Meta has claimed that the impeachment plan is intended to distract from abuses in the April general election. “Don't deal with ‘stun grenades’ but with the investigation of the electoral crimes!” the president wrote on Facebook. 

International election observers criticised the use of state resources by the ruling Socialists in their election campaign, and Basha the leader of Albania’s main opposition party, the Democratic Party, said on May 3 that his party does not recognise the result of the election. 

Meta had previously said he would resign if the Socialists achieved a majority of 71 seats or more in the Albanian parliament; preliminary figures indicate the party has taken 74 seats, while the LSI, whose support has dwindled, will have just four. 

Meta is a former member of the Socialist Party, who left to set up the LSI in 2004. The LSI was a junior partner in Democratic Party governments before switching to support the Socialists when Rama first became prime minister in 2013. Socialist MPs then backed Meta to become president in 2017 (in Albania the president is elected by the parliament). 
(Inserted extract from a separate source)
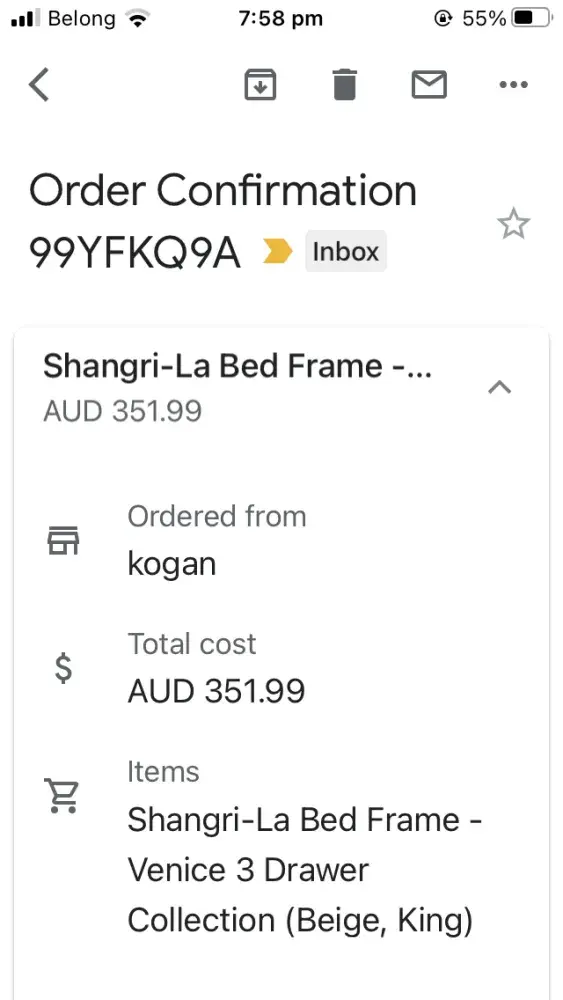The height and width of the screenshot is (1000, 563).
Task: Archive this email
Action: [x=260, y=84]
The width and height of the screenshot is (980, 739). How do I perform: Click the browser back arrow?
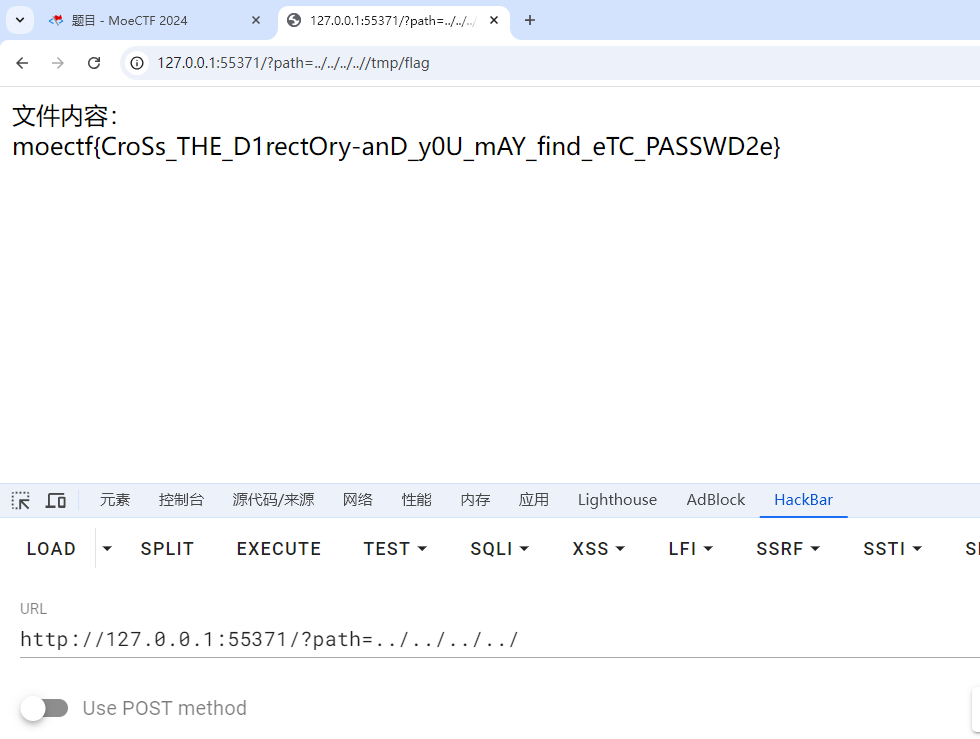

However, relations between Rama and Meta later deteriorated. The Socialists won a majority in the 2017 general election that allowed them to dispense with the LSI’s support and form a government alone, and ahead of the 2021 general election the LSI – now headed by Meta’s wife Monika Kyremadhi – struck an alliance with the Democrats. 

Meta, meanwhile, indicated after the election that he would serve his full term as president, and talked of a return to the LSI after his term comes to an end in 2022.